Défiguration de site Internet
La défiguration est une attaque informatique qui altère l’apparence ou le contenu d’un site Internet d’une entreprise. Les conséquences ? Site inutilisable, interruption d’activité, et l’image et la crédibilité de l’entreprise mises à mal. Les motivations des cybercriminels peuvent être politiques, idéologiques, par goût du défi, de chantage, de vengeance ou pour des raisons économiques, telles que la concurrence.

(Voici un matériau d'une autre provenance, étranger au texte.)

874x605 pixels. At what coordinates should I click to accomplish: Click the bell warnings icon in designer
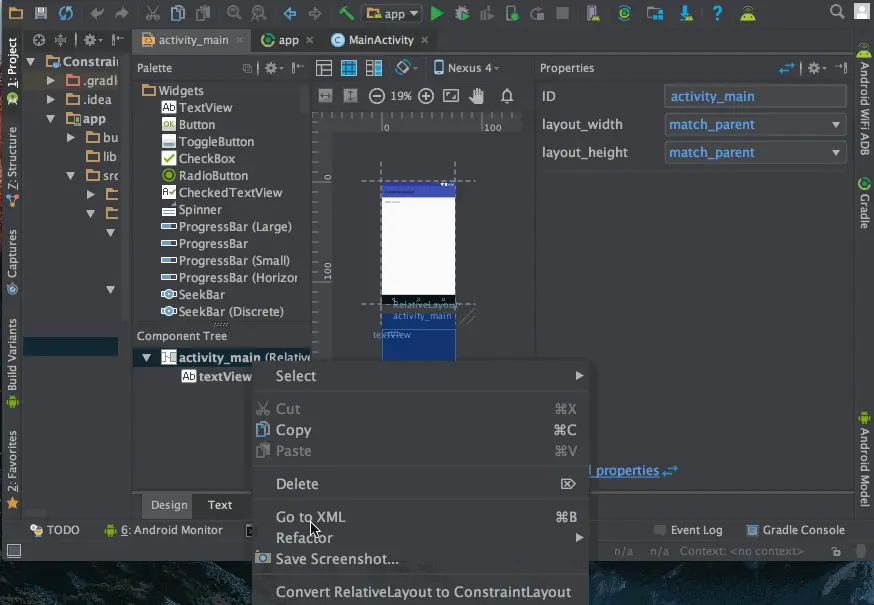[x=507, y=96]
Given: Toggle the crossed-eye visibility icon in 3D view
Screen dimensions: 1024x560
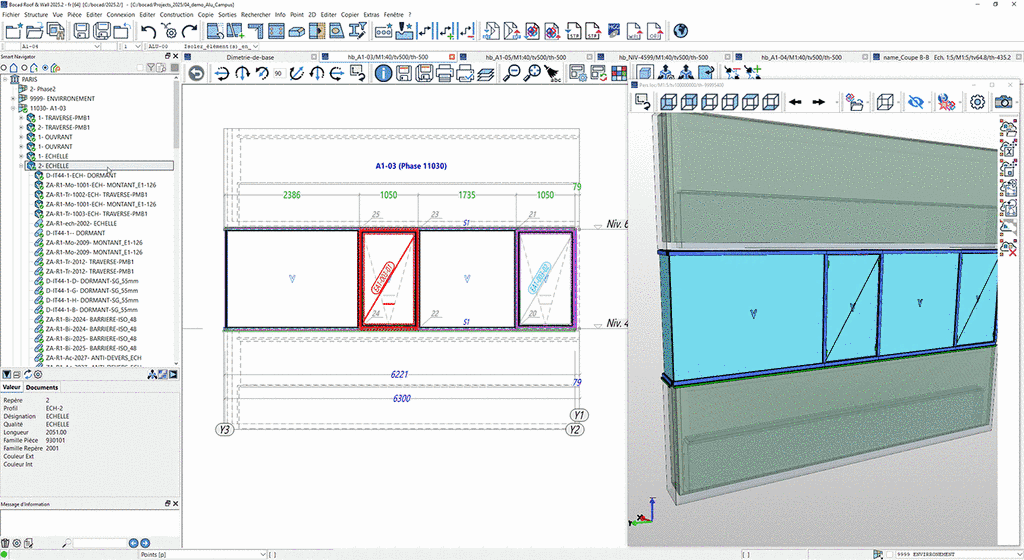Looking at the screenshot, I should (x=914, y=102).
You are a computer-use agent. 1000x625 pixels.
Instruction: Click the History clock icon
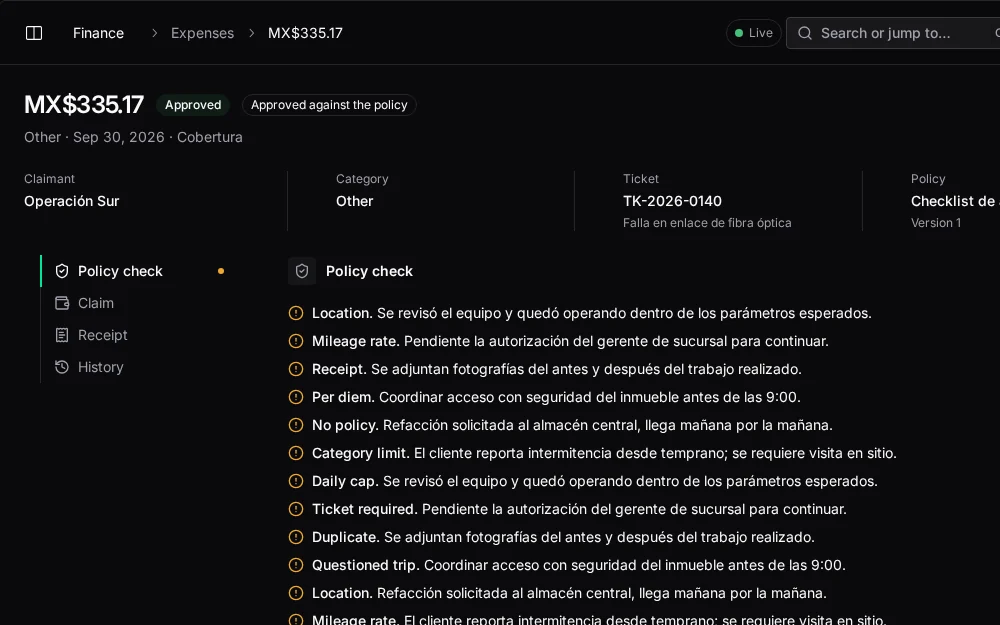click(x=62, y=367)
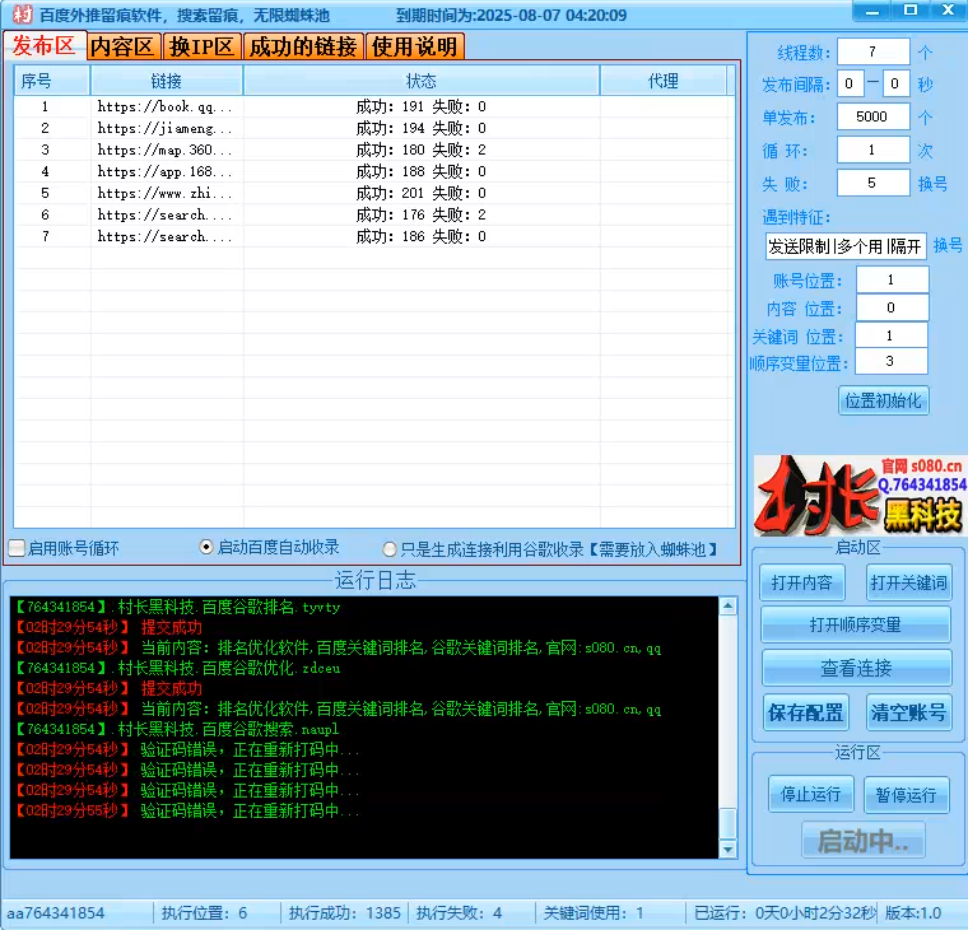
Task: Click the 打开顺序变量 button
Action: coord(856,624)

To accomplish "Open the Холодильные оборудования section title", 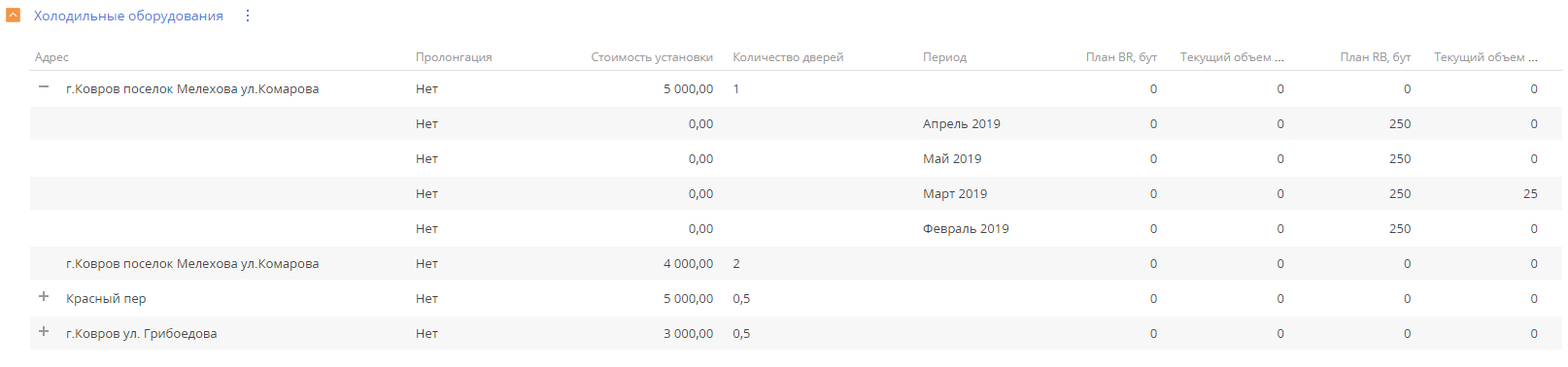I will [128, 17].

Pour se protéger contre la défiguration, la sécurisation et le bon paramétrage du serveur qui héberge votre site sont essentiels. En complément, il est recommandé d’utiliser des mots de passe longs et complexes pour les profils administrateurs, de réaliser des mises à jour de sécurité et des sauvegardes régulières de votre site, de limiter le nombre d’utilisateurs et leurs privilèges. Enfin, surveillez régulièrement l’activité de votre site et réalisez des audits de sécurité.

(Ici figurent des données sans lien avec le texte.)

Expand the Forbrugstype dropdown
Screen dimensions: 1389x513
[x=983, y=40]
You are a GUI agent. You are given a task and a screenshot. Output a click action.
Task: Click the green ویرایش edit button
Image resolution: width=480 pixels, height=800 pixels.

Les TPE/PME, une cible de choix pour les cybercriminels
Les plus petites entreprises sont souvent peu conscientes des risques et ne prennent pas forcément les mesures nécessaires pour se protéger. A tort, elles estiment que leur taille ou leur activité n’est pas assez importante pour être ciblée par des cybercriminels. Pourtant, les pirates informatiques ont parfaitement saisi que toute entreprise possède une valeur marchande, que ce soit par le biais de sa trésorerie potentielle ou des informations qu’elle conserve. Souvent moins protégées, les petites entreprises sont d’autant plus vulnérables.
Les conséquences d’une cyber-attaque pour une TPE ou une PME peuvent être considérables, voire catastrophiques : perte immédiate d’argent, interruption d’activité, coûts de réparation du système attaqué, coût lié à la réputation de l’entreprise et à la perte de confiance des salariés, des clients, des fournisseurs et des investisseurs. Le dirigeant peut même être tenu responsable en cas de manquements à ses obligations de protection de ses systèmes informatiques.

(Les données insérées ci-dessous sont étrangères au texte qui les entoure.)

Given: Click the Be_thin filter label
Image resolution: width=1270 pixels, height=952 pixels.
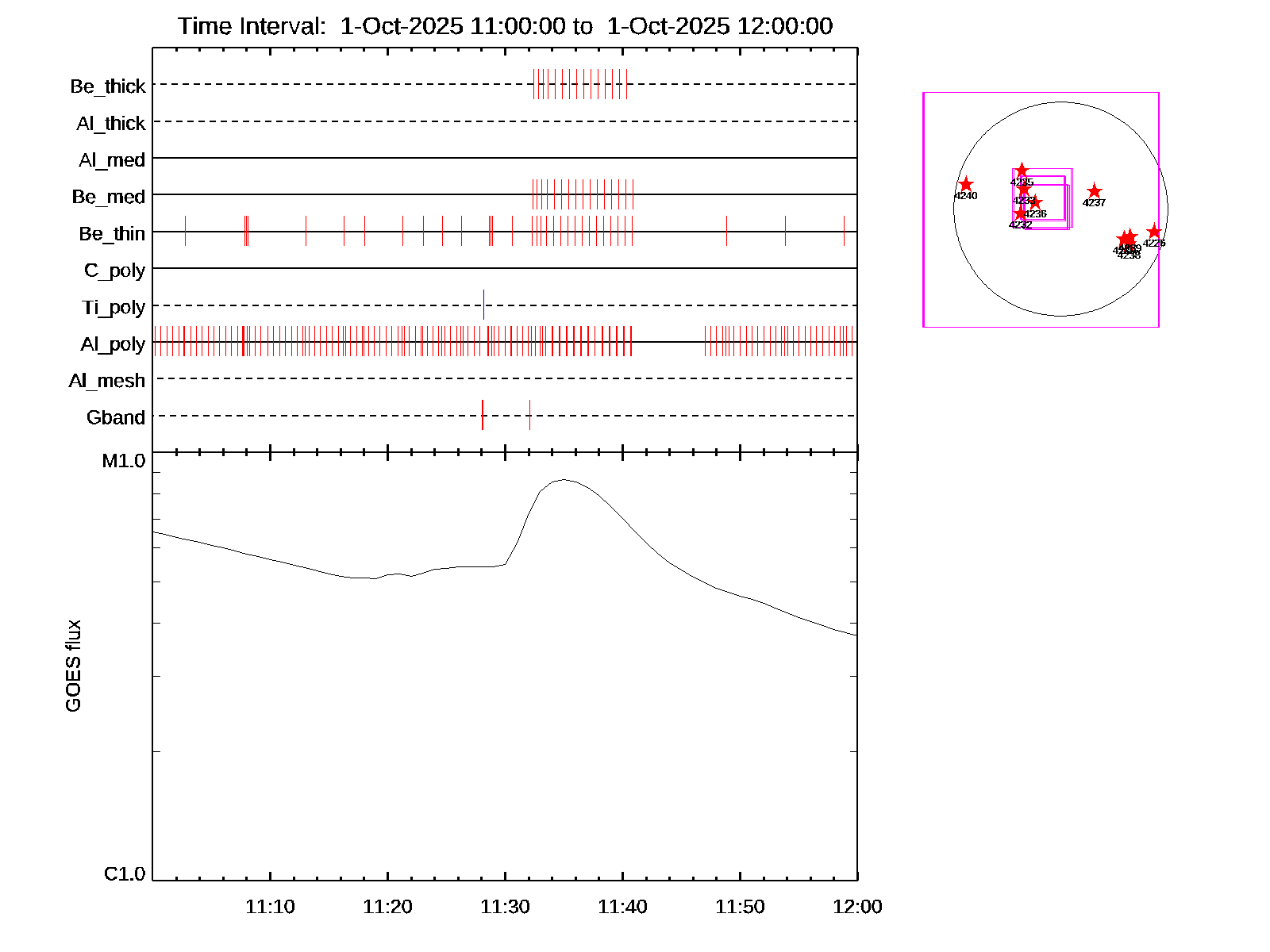Looking at the screenshot, I should [x=112, y=233].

Si vous êtes une petite entreprise utilisant Extrabat, soyez rassurée : vos données sont bien protégées. Chez Extrabat, nous prenons très au sérieux la protection de vos données personnelles, et nous les conservons de la manière la plus sûre et la plus sécurisée. Nous prenons les mesures physiques, techniques et organisationnelles appropriées pour empêcher toute altération ou perte de vos données ou tout accès non autorisé à celles-ci. Vos données sont sauvegardées chez un hébergeur de renom (AWS), et toujours accessibles (taux de disponibilité : 99,99825%).
Que faire face à une cyber-attaque ?
Évacuer, isoler, protéger
En cas de cyber-attaque, il est primordial d’évacuer les collaborateurs qui travaillent dans un environnement à risque et de déconnecter les équipements infectés du système d’information et d’Internet. Ne pas éteindre les machines infectées afin de préserver les traces de l’attaque pour les enquêteurs, et ne pas entrer en contact avec les attaquants.
Alerter, informer, collaborer
Une fois la situation sous contrôle, alertez rapidement les services compétents. Vos collaborateurs doivent également être informés de la procédure à suivre, ainsi que les tiers dont les données personnelles ont été exposées. Déclarer le sinistre à votre assureur.
Notifier, informer, évaluer
Enfin, si des données personnelles ont été exposées, il est important d’avertir la CNIL dans les 72 heures suivant la détection de l’incident et d’informer toutes les personnes dont les données ont été exposées. Réévaluez régulièrement les mesures de sécurité et de formation pour prévenir de nouvelles attaques.